The funding will go beyond food aid, covering protection services, education in emergencies, and water, sanitation and hygiene, critical in regions where displacement and insecurity have disrupted livelihoods and access to basic care.

Nigeria’s allocation reflects the country’s growing humanitarian burden, driven by a mix of insurgency, banditry, economic strain, and climate-related shocks. Despite being Africa’s largest economy, the country is grappling with one of its most severe food crises in recent years, underscoring the widening gap between macroeconomic reforms and on-the-ground living conditions.
Across the broader region, the EU’s intervention highlights a widening arc of instability stretching from the Sahel to coastal West Africa.
In the Central Sahel, €75 million will support over 12 million people in need of assistance, focusing on emergency food aid, healthcare, and protection services in conflict-hit and hard-to-reach areas.
Chad will receive more than €72 million to address the influx of refugees fleeing the Sudan crisis, while Cameroon, the Central African Republic, and Mauritania will receive smaller allocations targeting displaced populations and vulnerable communities.
An additional €6 million is earmarked for coastal countries including Benin, Ghana, Côte d’Ivoire, and Togo, where insecurity is driving new displacement pressures.
EU officials say the funding is intended to address overlapping crises—conflict, hunger, and climate shocks—that continue to strain already fragile systems across the region.
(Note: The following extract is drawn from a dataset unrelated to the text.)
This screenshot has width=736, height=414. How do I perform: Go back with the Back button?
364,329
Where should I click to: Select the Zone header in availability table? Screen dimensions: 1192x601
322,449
Hadja Lahbib, the EU’s Commissioner for Equality, Preparedness and Crisis Management, described the situation as a “storm of humanitarian crises,” noting that for millions, aid remains the difference between survival and destitution.
For Nigeria, the funding offers temporary relief, but also highlights a deeper structural challenge: how to reconcile sweeping economic reforms with a rapidly expanding humanitarian crisis at home.